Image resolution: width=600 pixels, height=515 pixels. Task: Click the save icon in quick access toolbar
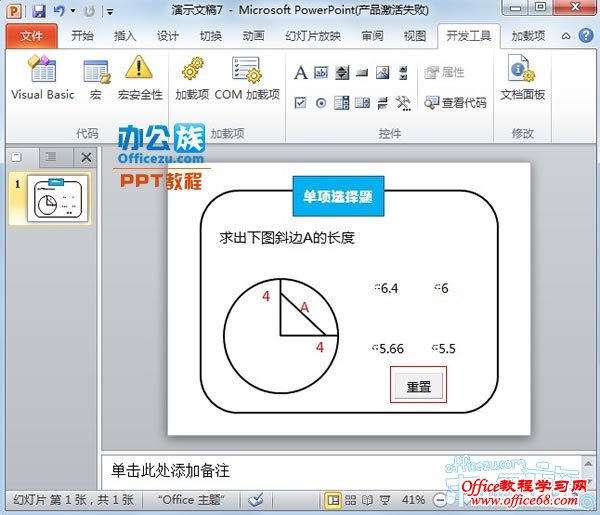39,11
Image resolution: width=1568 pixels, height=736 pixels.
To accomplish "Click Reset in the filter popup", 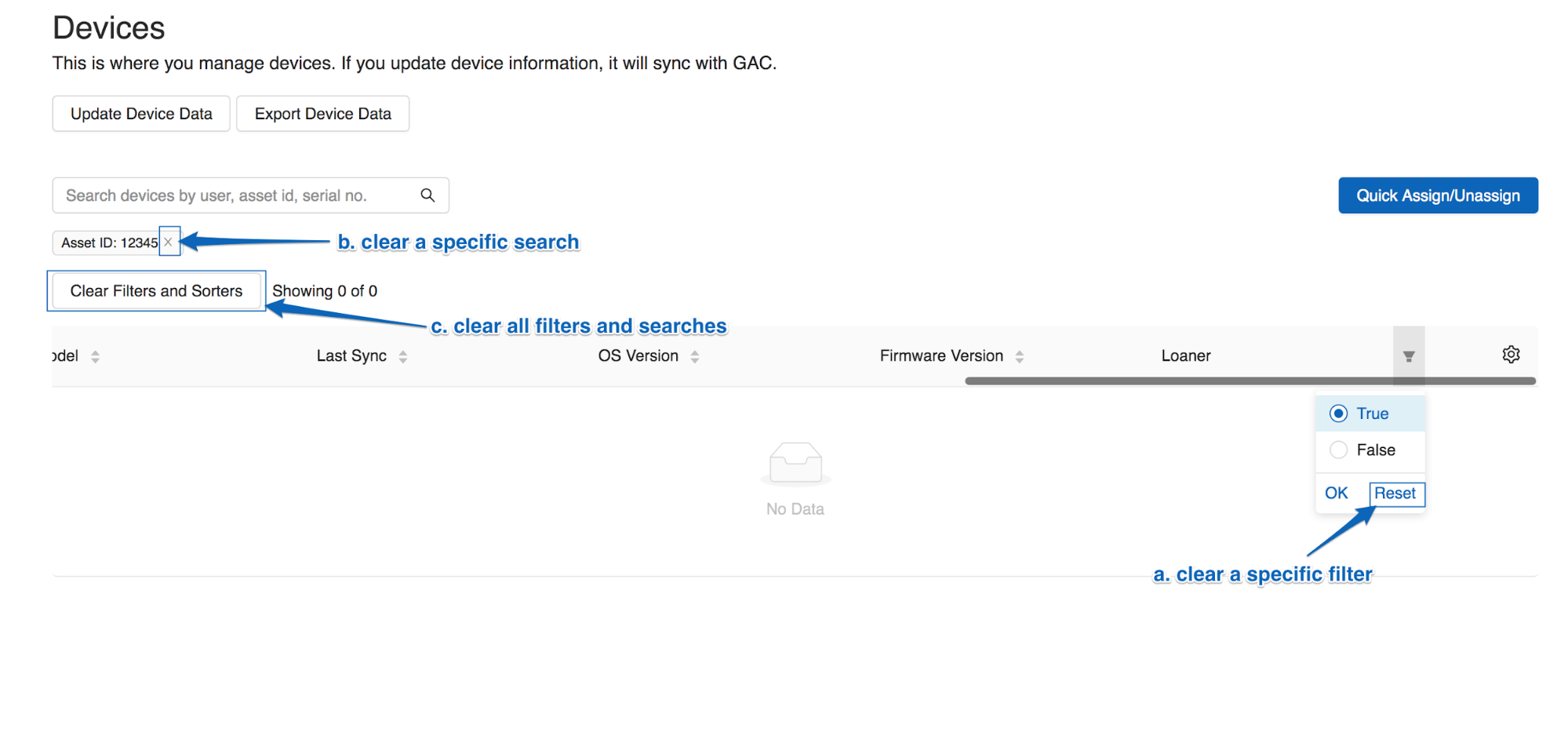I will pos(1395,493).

==

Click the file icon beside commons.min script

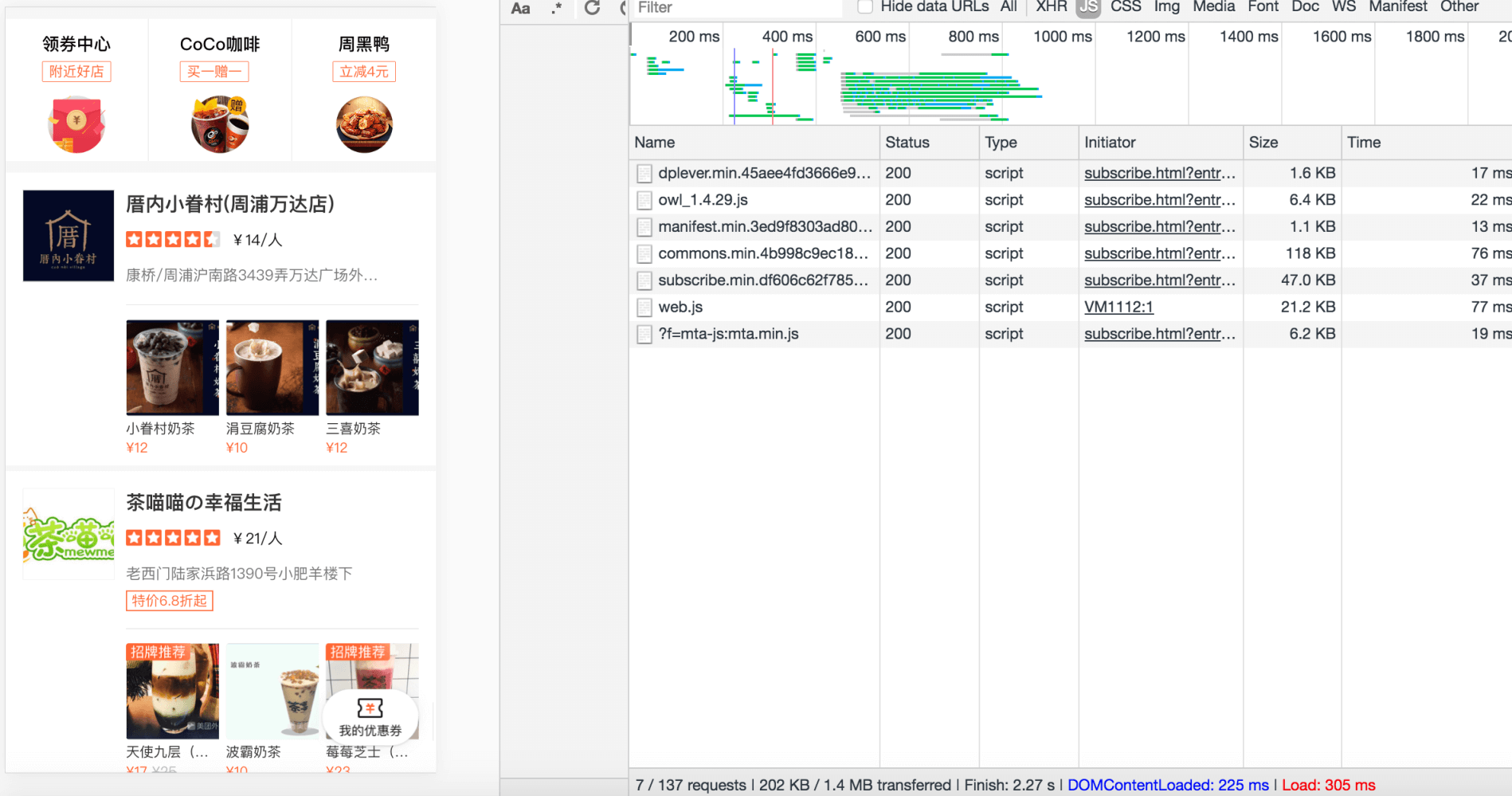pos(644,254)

--

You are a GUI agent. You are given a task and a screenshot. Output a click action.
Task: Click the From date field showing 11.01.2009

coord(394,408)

--- Stated goal ---
How many of the lines above contain the string "height"? Reply with the number only.

--- Task answer ---
2